Monday, March 5, 2012

Cold Remedies


Cold Remedies

I came down with a head cold or possibly a sinus infection a couple weeks ago, and have been “under the weather” for a few days.  The sneezing and coughing and sniffling got me thinking about how people use traditional medicines to ward off or cure the common cold.  My grandmother used to chop onions and put them in a bag around my mother’s neck (my mother didn’t care for it much).  That was before you could go to the local store and find several shelves of bottles for coughs and colds, coughs and colds with fever, coughs only, sinus, etc.  They come in blue, red and yellow liquids or if you prefer you can purchase tablets or capsules.  I thought when I got back to work I would take a look through the Maine Folklife Center archives and see what other cold remedies might be available.  I wasn’t disappointed.

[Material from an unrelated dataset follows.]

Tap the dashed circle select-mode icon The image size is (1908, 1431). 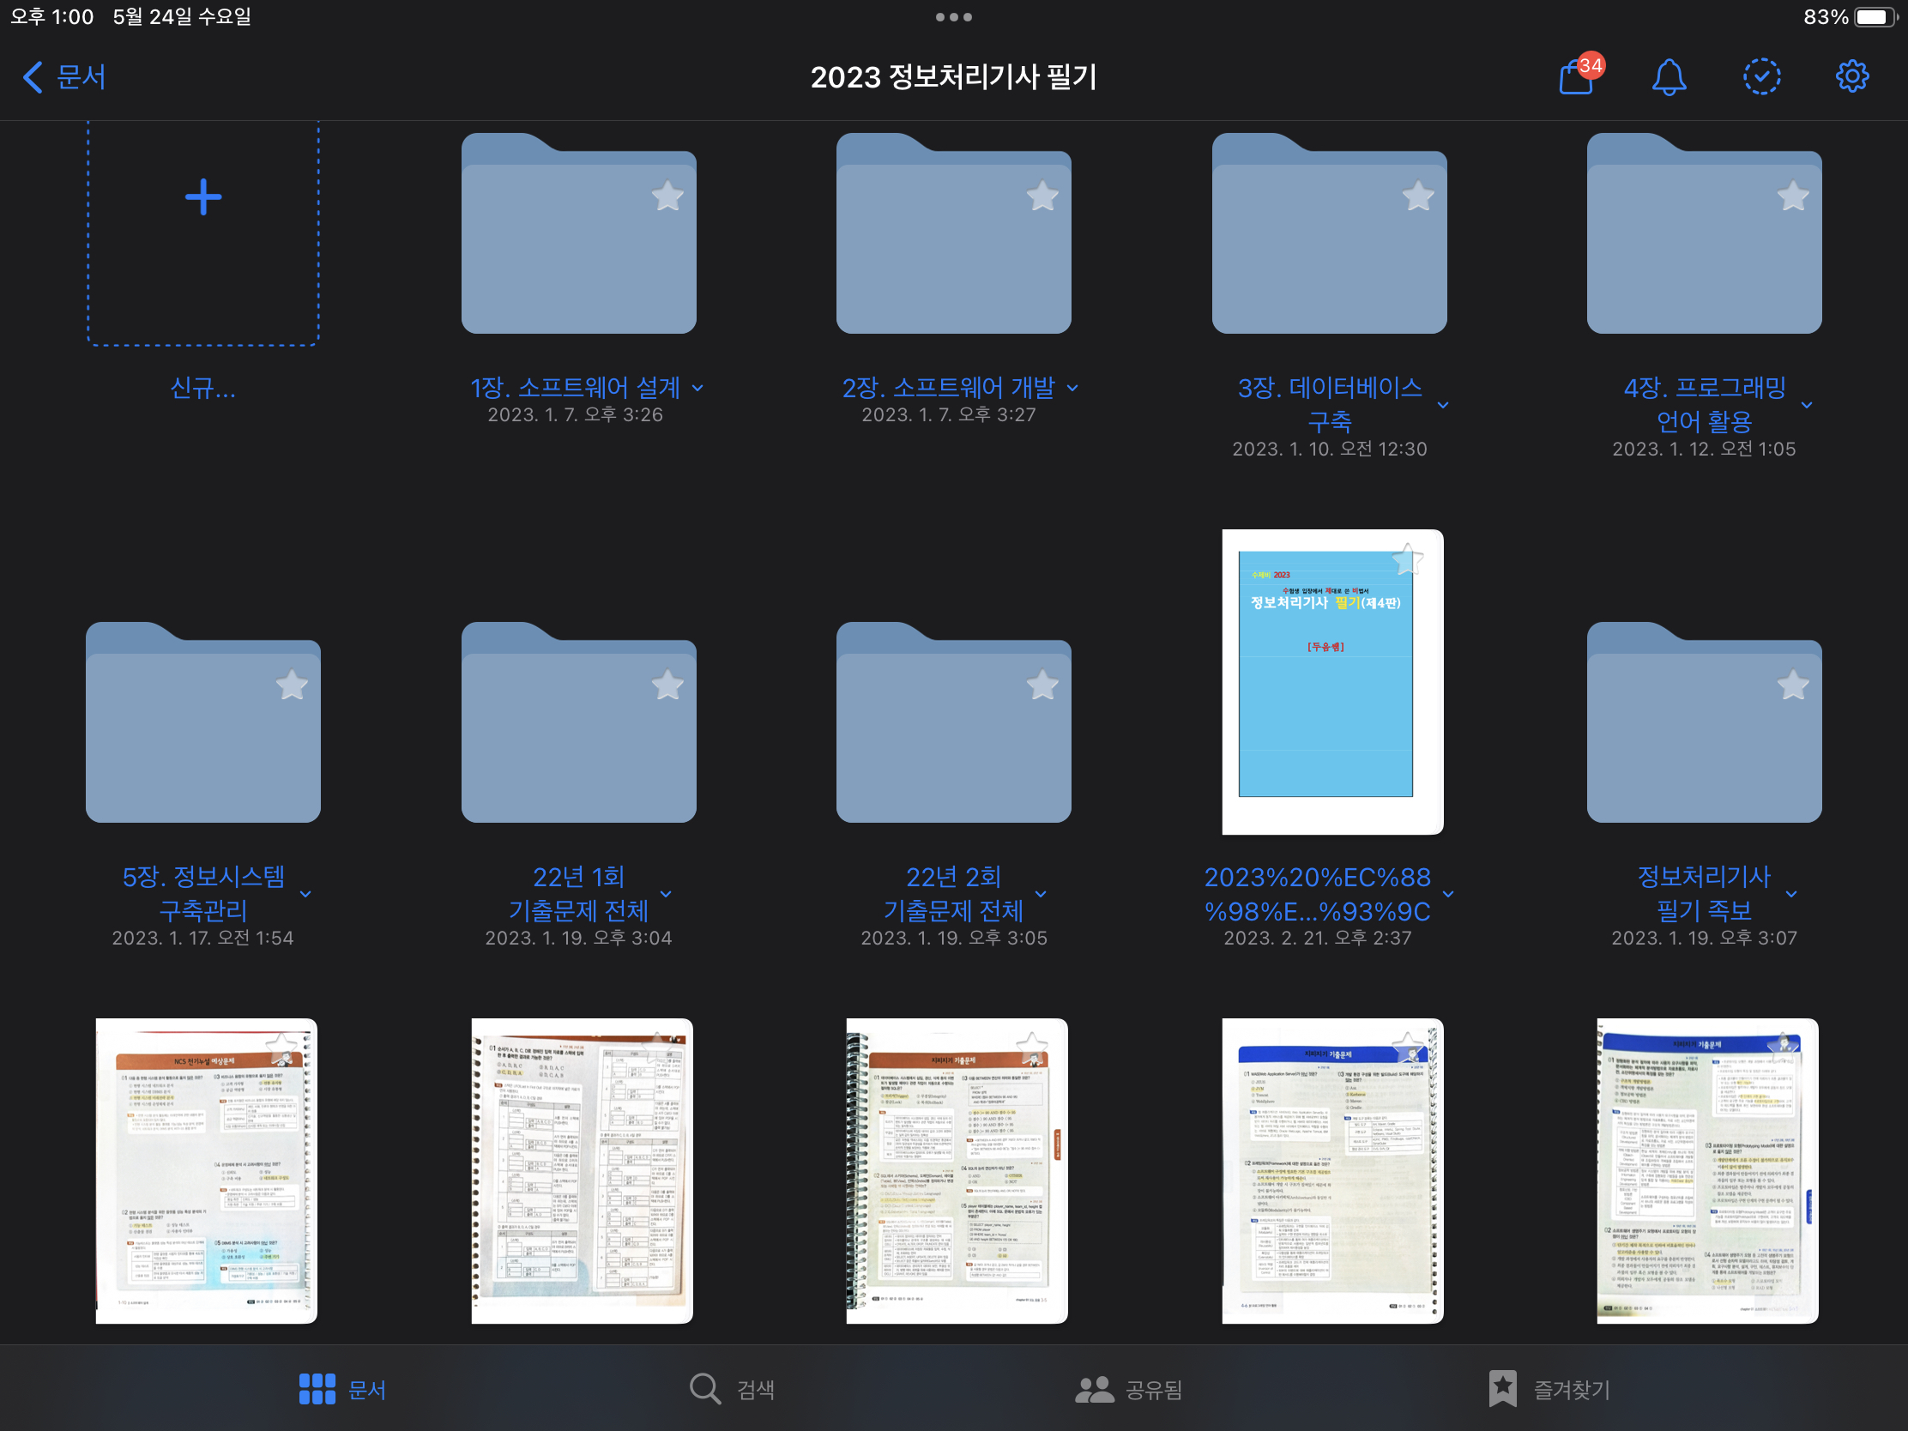[1761, 77]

In 1983 Roberta Chester interviewed Doris B. Johnson in North Orland, Maine:

Well, they used to steep thoroughwart and strain it, put molasses with it or honey, for cough medicine.
Mrs. Johnson also editorialized about the doctor: 
And now, something that irks me greatly. An old person is sick, this lady upstairs had quite a cold and she had pains here and there, her granddaughter had to come and get her—had to come from Penobscot and get her, and take her down to the doctor.  I say that doctor should have come to her. Oh, no, they are  so busy they can’t.  I’ve got a doctor that will come to me. Doctor Devolin. She’s a very find doctor. She comes to me. (NA 1699)

Now, I have to agree with Mrs. Johnson when you are sick enough to go to the doctor it is a pretty rough thing to have to drive to the doctor’s office, but that is the way of things today.  But I digress--back to the thoroughwort.  I thought it would be a good idea to consult the experts, so I went to the USDA web site to find out what they said about thoroughwart.  It is likely Eupatorium perfoliatum, also known as common boneset.  A native perennial wildflower with pretty white flowers that grows in damp places.  The leaves have been used in Germany to treat dengue fever and also as a general immune system stimulant.  However they caution that it is also emetic and laxative in large doses and potentially harmful to the liver.
I consulted another interview—Harriet Tilley interviewed Alice Coffin in 1974 in Bangor, Maine. Mrs. Coffin also mentioned thoroughwort mixed in molasses as a cough syrup and also in the making of candy, likening it to hoarhound. (Hoarhound drops are a candy/cough medicine made from a different plant Marrubium vulgare.)(NA 880). 

So there you have it.  I know there are many other traditional remedies for colds.  I like chicken soup and hot tea myself. And lots of naps.  I’m not having much luck with the blue, red and yellow stuff so far.